The No. 8 seed that faced nonstop criticism all year long. The preseason No. 1 team that faced expectations of going 40-0 in the preseason only to fall out of the AP Top 25 by the start of the SEC Tournament. The once-heralded freshmen that were told they were not good enough, that they were selfish, that they were a disappointment.
Even when this group took No. 1 Florida to the final possession in the SEC championship game, the Twittersphere was still filled with doubts because the Wildcats lost to South Carolina two weeks prior.
Now on the biggest stage, Kentucky has finally reached its potential, playing like a team that actually could compete in 40 games and win all of them. Many doubters have turned to admirers, but they still refuse to call the Wildcats underdogs. No. 11 seed Dayton remains this year’s Cinderella story, and it seems like nothing the Wildcats do can get them invited to the ball.
This should be the feel-good story of the NCAA Tournament, but for some reason it’s not. Instead of shying away from criticism, this Kentucky team set out to prove the critics were wrong.
And, boy, have they.
The group that will play Big Ten champion Michigan on Sunday for a spot in the Final Four is not the same group of “selfish” freshmen that was on the court just a few weeks ago. They may be in only their second term as college students, but they are far more experienced than freshmen when it comes to on-court experience. Louisville senior Russ Smith called them sophomores before the Cardinals’ Sweet 16 game with the Wildcats.
“They’re maturing right before our eyes,” Kentucky head coach John Calipari said after the team’s Sweet 16 win Friday. “They’re playing for each other. They have finally surrendered and lost themselves in the team. It’s just taken us a long time.”

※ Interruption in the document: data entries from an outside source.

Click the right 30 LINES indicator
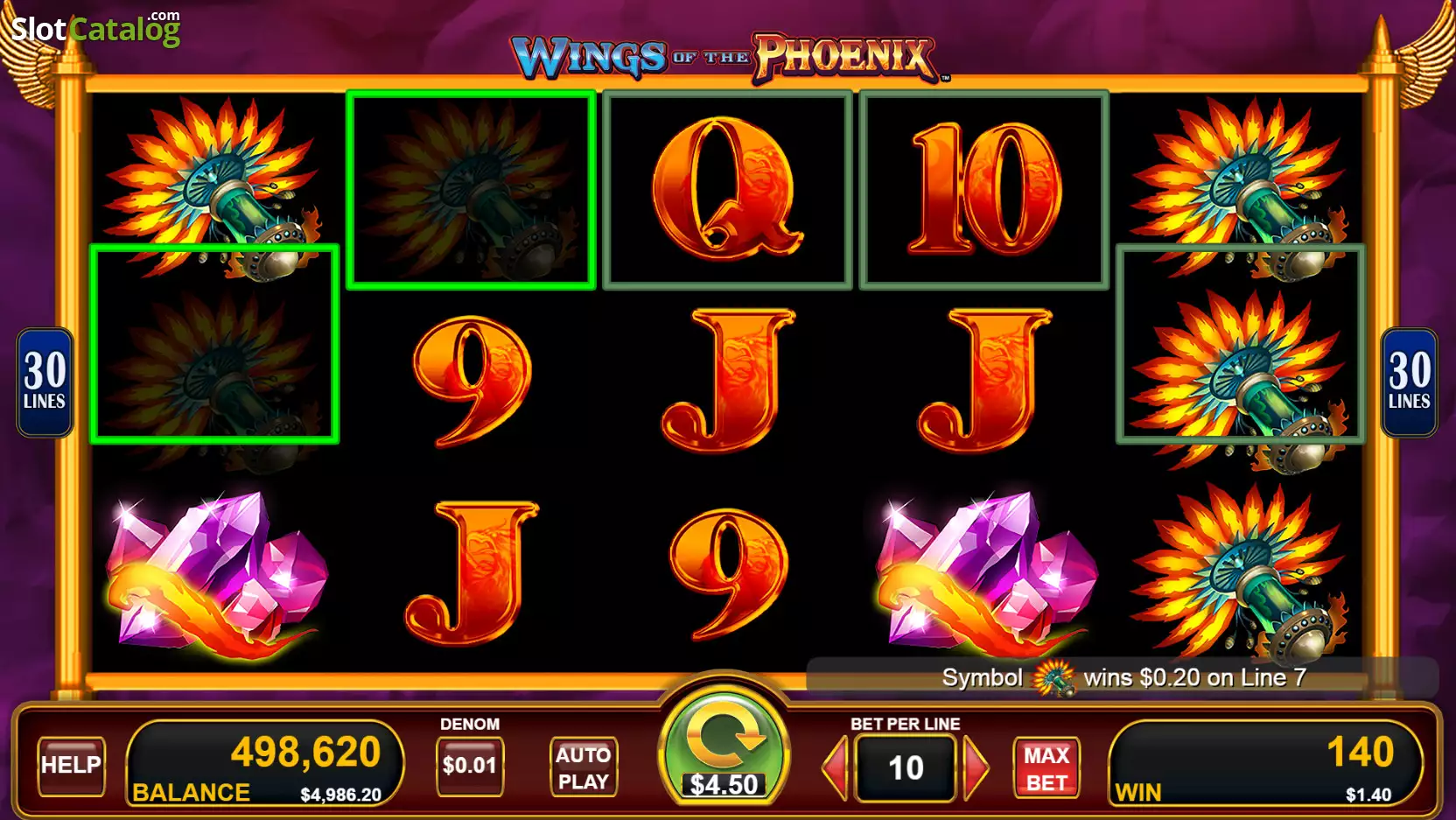 (1409, 382)
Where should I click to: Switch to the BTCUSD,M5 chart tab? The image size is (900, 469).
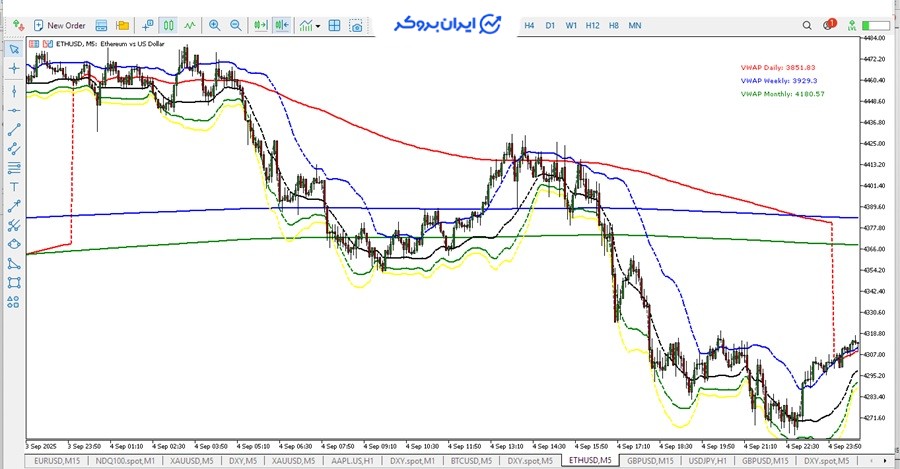pyautogui.click(x=471, y=461)
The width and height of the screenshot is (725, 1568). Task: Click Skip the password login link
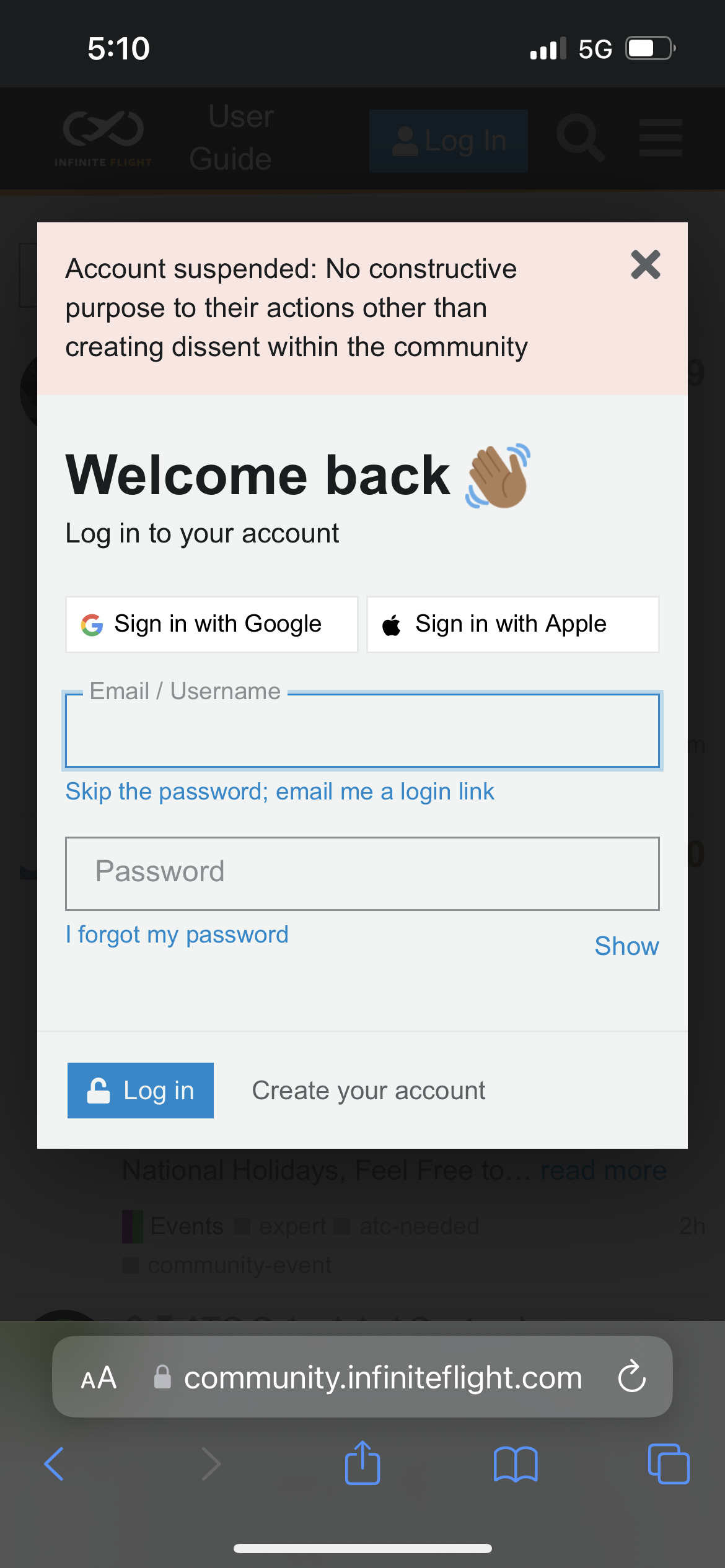pos(280,791)
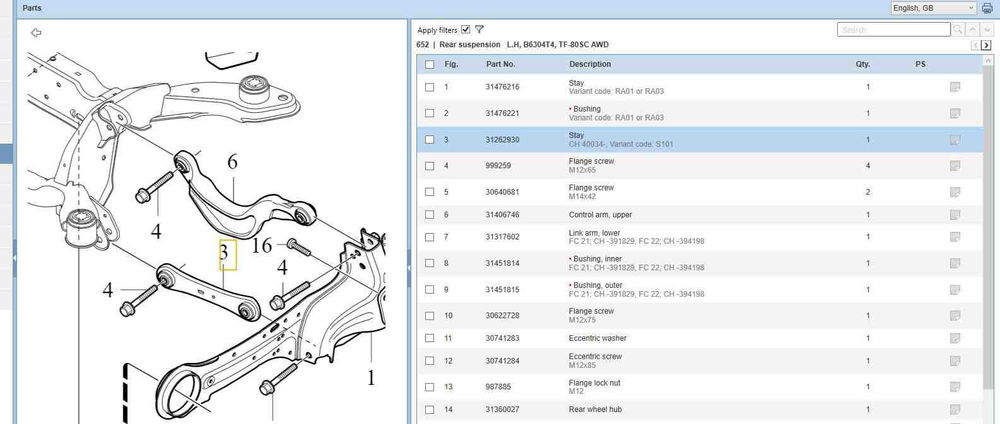Click the print icon in the header

point(987,8)
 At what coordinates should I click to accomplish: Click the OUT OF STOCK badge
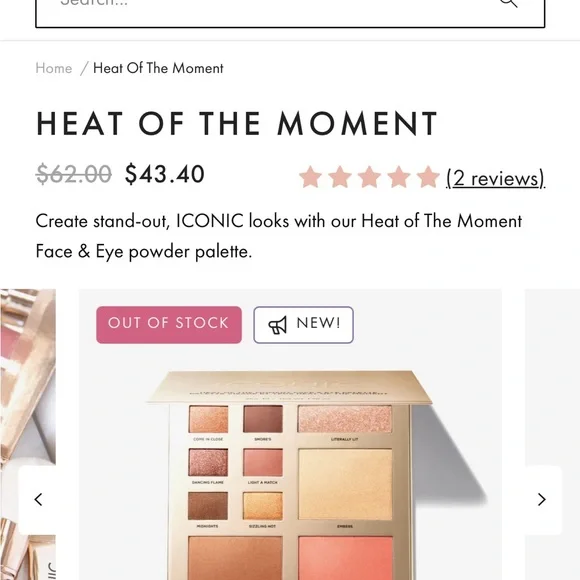point(169,325)
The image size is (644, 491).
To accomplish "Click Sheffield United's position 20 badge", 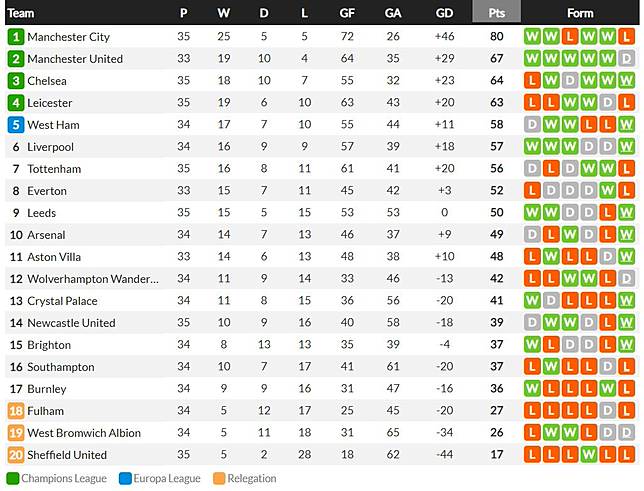I will coord(15,455).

Kentucky’s run appeared at it’s end in the final minutes of Friday’s game against Louisville. The Wildcats trailed 66-59 inside of five minutes to play. Then Kentucky forwards Alex Poythress and Julius Randle completed an 8-0 run on their own to grab a 67-66 lead with 1:26 left. Smith put Louisville back on top on the Cardinals’ next possession, but then Kentucky freshman Aaron Harrison his third 3-pointer of the game, and this one proved to be the game-winner.

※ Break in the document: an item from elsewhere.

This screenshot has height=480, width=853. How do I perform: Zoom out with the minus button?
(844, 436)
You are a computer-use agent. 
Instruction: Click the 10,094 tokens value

“We just never gave up,” Poythress said. “That’s something about this team that we have learned lately. When it gets thick, we just don’t give up. We have a lot of fighters on this team.”
Calipari took the blame for Kentucky’s regular-season struggles, saying he failed to define roles for the players. But he also takes pride in sticking with this group.
“I never give up on a team or a player, ever,” Calipari said. “And this team, I kept telling you guys [media], it was the fun thing to do to attack these kids individually. ‘They’re no good, they can’t play, they’re this, they’re that.’ It’s one thing after another. They took it on and they pushed it aside and they kept trying to get better. They kept believing in each other.”
Along the road to the Elite Eight, Kentucky has had the moments every Cinderella group seems to have. Kentucky needed its best game of the season and phenomenal 3-point shooting to knock off undefeated Wichita State. Then freshman guard Dominique Hawkins, who averaged just 0.8 points and 8.5 minutes per game, gave the Wildcats a valuable 15 minutes off the bench as they defeated in-state rival Louisville. And in those 15 minutes, he shut down Smith, Louisville’s leading scorer.
And even though Hawkins did not even attempt a shot, the team hugged and cheered him after the game like he had just hit the game-winner. So how could you not like it?
Oh, right. Because his jersey says “Kentucky” across the chest.